Look Who's (Not) Talking: Dads Need to Talk More With Their Babies


Did you know that on average, mothers talk almost three times more to babies than fathers do?

That's the finding of a study just released in the journal Pediatrics. And it's not just because mothers are taking care of the babies and fathers are at work. In the study, researchers had the parents put a recording device on the babies when both parents were home.

They did this in the hospital after babies were born, again when they were about a month old, and then at 7 months. What they found was interesting. Not only did moms talk to babies three times as much as dads, there was more back-and-forth communication between moms and babies than between dads and babies. And--this is important--moms talked slightly more to their daughters than their sons.

Some of this, to be fair, is hard-wired. Women literally are wired to communicate more and to be more responsive to social cues. And because girl babies (on average) learn to interact socially before boys do, it's not surprising that they communicate more--and that their mothers communicate more with them than their brothers. It's more fun to coo with a baby if they coo back, after all.

But it's the implications of this that we really need to think about. The fact is, the more words a child hears, the earlier they talk, the bigger their vocabulary--and the earlier they read, which can lead to future academic success and everything else that brings a child later in life. In a nutshell: The more words a young child hears from a caregiver (putting them in front of the TV doesn't count--the interaction is crucial), the better.

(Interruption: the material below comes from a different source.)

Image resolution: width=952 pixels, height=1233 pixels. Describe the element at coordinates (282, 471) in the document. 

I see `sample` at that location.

Many children, especially low-income children, don't hear very many words at all. In fact, poor children may hear 30 million words less than their more affluent schoolmates. This is the "word gap" that Hillary Clinton wants to tackle with her "Too Small to Fail" initiative: She wants to get more books into the hands of families so that children hear more words--and do better in school and in life.

But this study isn't about rich kids or poor kids. This is about parents, and what they can do. When I read it, I thought: This is about what dads can--and should--do.

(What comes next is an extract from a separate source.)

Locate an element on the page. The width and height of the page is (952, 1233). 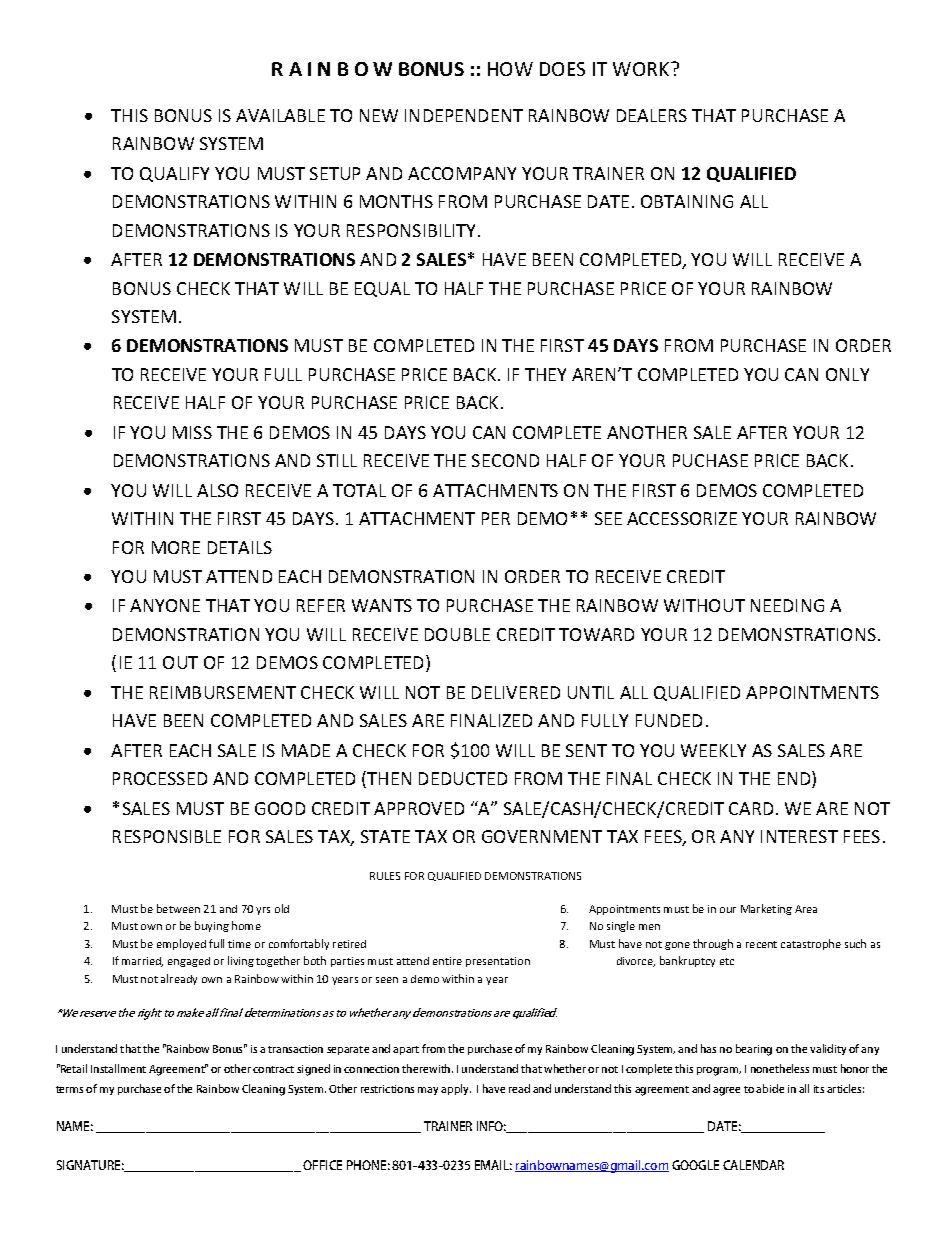
INDEPENDENT is located at coordinates (464, 115).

Talk to your babies and toddlers. Take it up a notch. As tempting as it might be to leave it to Mom, don't. Have your own conversations. Talk about the things you like to do, talk about your day, about the food you are eating and the things you see around you. If your baby makes a noise, make one back. Be playful. Babies and toddlers love it. And when Baby is having fun, you might just find yourself having fun too.

You don't need to imitate Mom--do it your way. That's better. In fact, fathers tend to ask more "what" and "where" questions--which can encourage an even bigger vocabulary and different ways of thinking.

If you do this, you will increase the number of words your child hears--and set them up better for future language and success. It's particularly important to do it with boys, who tend to talk later and less than baby girls, and read later--since fathers interact more with their sons, they may be the perfect people to help close this particular gender gap.

So give it a try. Don't let it be that Mom is talking to Baby three times more than you. If you are already doing it, encourage your friends with babies to do it too.

Remember: The hand that rocks the cradle is the hand that rules the world.